为什么 Rust 既有按值调用又有按引用调用? [英] Why does Rust have both call by value and call by reference?

问题描述

有些语言，比如 Haskell，不区分值传递和引用传递.然后，编译器可以通过启发式方法大致选择最有效的调用约定.一个启发式示例适用于 Linux x64 ABI:如果参数的大小大于 16 字节，则传递一个指向堆栈的指针，否则传递寄存器中的值.

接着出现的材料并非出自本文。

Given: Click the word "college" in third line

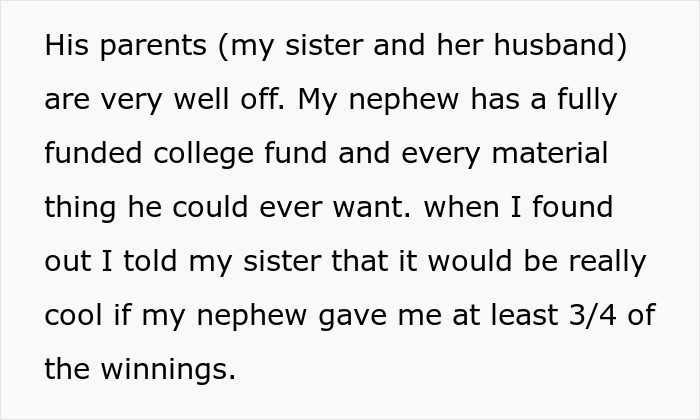Looking at the screenshot, I should click(204, 155).
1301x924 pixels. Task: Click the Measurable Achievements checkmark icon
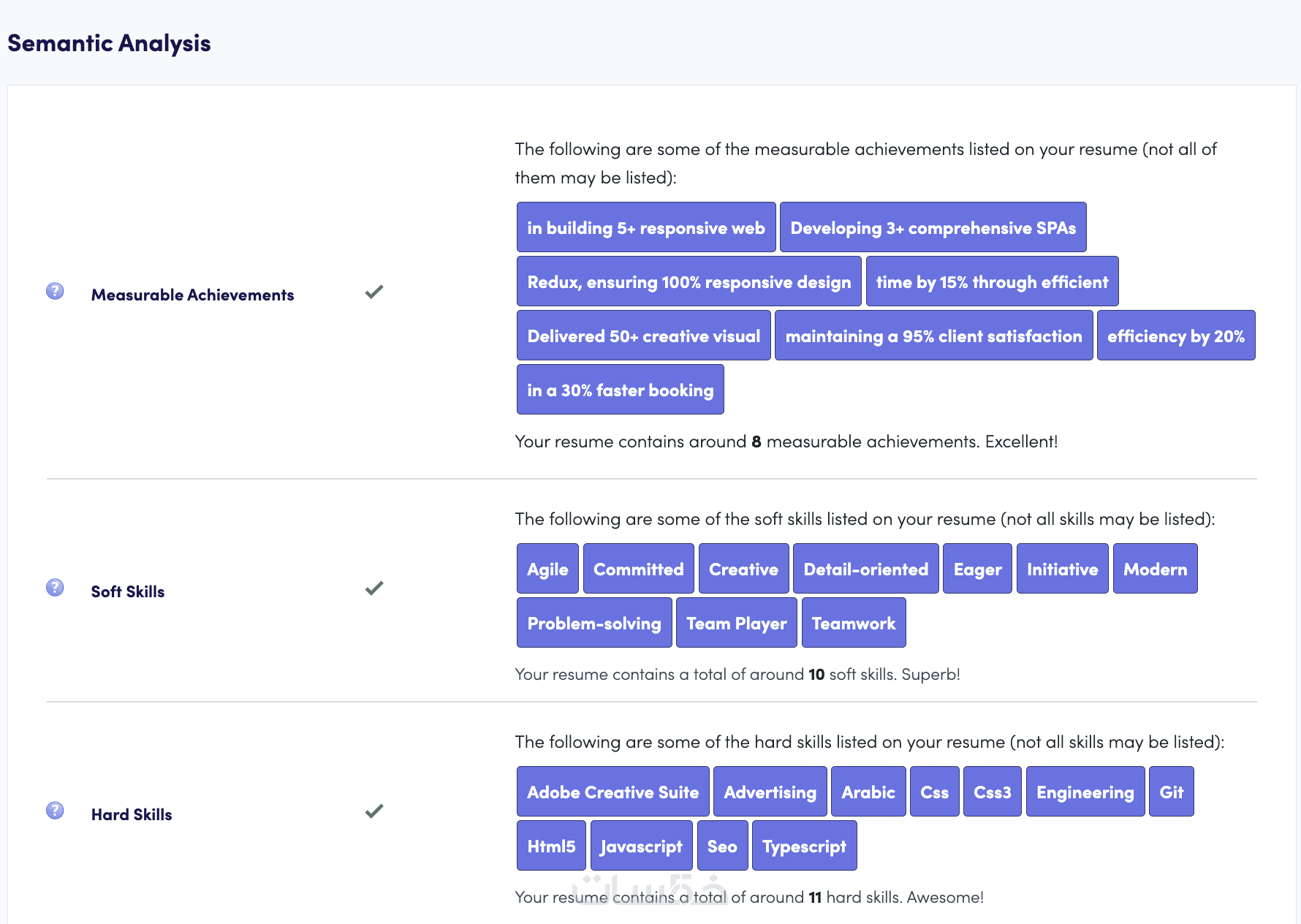click(x=374, y=292)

Some languages, like Haskell, make no distinction between pass-by-value and pass-by-reference. The compiler can then approximately choose the most efficient calling convention with a heuristic. One example heuristic would be for the Linux x64 ABI: if the size of parameter is greater than 16 bytes, pass a pointer to the stack otherwise pass the value in registers.

在 Rust 中保留按值传递和按引用传递(当然是不可变的)的概念并强制用户选择有什么好处?

What is the advantage of keeping both notions of pass-by-value and pass-by-reference (non-mutable of course) in Rust and forcing the user to choose?

如果看到值被修改，会不会是传值是传引用+复制的语法糖?

Could it be the case that pass-by-value is syntactic sugar for pass-by-reference + copy if the value is seen to be modified?

推荐答案

两件事:

1. Rust 将基于类似的启发式将某些按值传递调用转换为按引用传递.
2. 传值表示所有权转移，传引用表示借用.这些非常不同，并且与您所询问的 asm 级别的问题完全正交.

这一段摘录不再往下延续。